* Start Document section *

UNITED STATES DISTRICT COURT EASTERN DISTRICT OF NEW YORK
Nov 13, 2018
15-CV-5291 (E.D.N.Y. Nov. 13, 2018)

Opinion

15-CV-5291

11-13-2018

JENNIFER BARRIOS, on behalf of herself and all others similarly situated, Plaintiff, v. ENHANCED RECOVERY COMPANY, LLC and JOHN DOES 1-25, Defendants.


MEMORANDUM AND ORDER :

Presently before the Court is Defendant Enhanced Recovery Company, LLC's ("ERC") motion for summary judgment pursuant to Fed. R. Civ. P. 56 as to Plaintiff's claims under the Fair Debt Collection Practices Act ("FDCPA"), 15 U.S.C. § 1692, et seq. For the reasons stated herein, ERC's motion is granted.

BACKGROUND

The facts, undisputed unless otherwise indicated, are as follows. On or about December 10, 2013, someone opened a wireless service account with Cellco Partnership d/b/a Verizon Wireless ("Verizon") under the name of "Jennefer Berios." (ECF No. 51 (Def. 56.1 SOF) ¶3). The account was governed by a Verizon Wireless Customer Agreement (the "Agreement"), dated November 21, 2013, which provided, in relevant part:

If you fail to pay on time and Verizon Wireless refers your account(s) to a third party for collection, a collection fee will be assessed and will be due at the time of the referral to the third party. The fee will be calculated at the maximum percentage permitted by applicable law, not to exceed 18 percent.
(Def. 56.1 SOF ¶¶ 5, 7) (the "Collection Fee Provision").

The account became inactive on March 7, 2014. (Def. 56.1 SOF ¶ 8). On May 21, 2015, Verizon referred the account to ERC for collection. (Def. 56.1 SOF ¶ 9). The amount referred for collection consisted of $99.06 in principal debt and a collection fee of $17.83 (18% of the principal amount), amounting to a total of $116.89. (Def. 56.1 SOF ¶ 14). According to ERC, this collection fee was not a fee owed directly to them, but rather constituted part of the debt that the debtor owed Verizon pursuant to the Collection Fee Provision. (ECF No. 52 ("Davis Decl") ¶ 16). ERC states that such collection fees are not retained by ERC, but instead remitted directly to Verizon. (Davis Decl. ¶ 16).

* End Document section *
* Start Recorded information *

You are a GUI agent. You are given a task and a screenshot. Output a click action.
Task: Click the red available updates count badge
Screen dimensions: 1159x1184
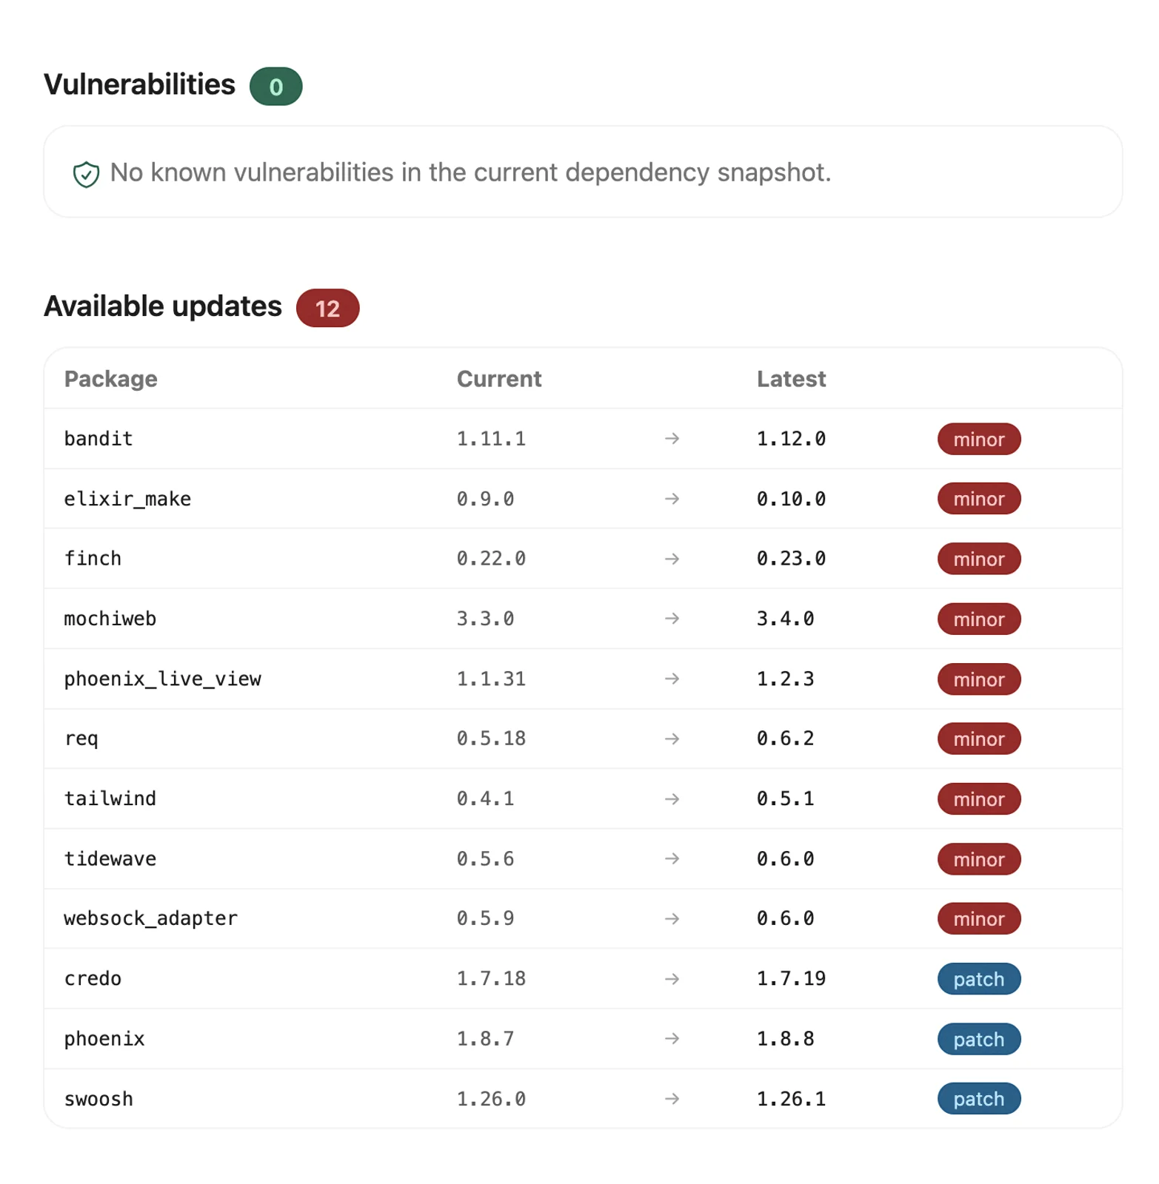coord(327,308)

* End Recorded information *

# [Task set]
1 – Write out the court order from "MEMORANDUM AND ORDER" down to "motion is granted.".
2 – According to the court order, on what date did Verizon refer the account to ERC for collection?

# [Task answers]
1 –
MEMORANDUM AND ORDER :

Presently before the Court is Defendant Enhanced Recovery Company, LLC's ("ERC") motion for summary judgment pursuant to Fed. R. Civ. P. 56 as to Plaintiff's claims under the Fair Debt Collection Practices Act ("FDCPA"), 15 U.S.C. § 1692, et seq. For the reasons stated herein, ERC's motion is granted.

2 – May 21, 2015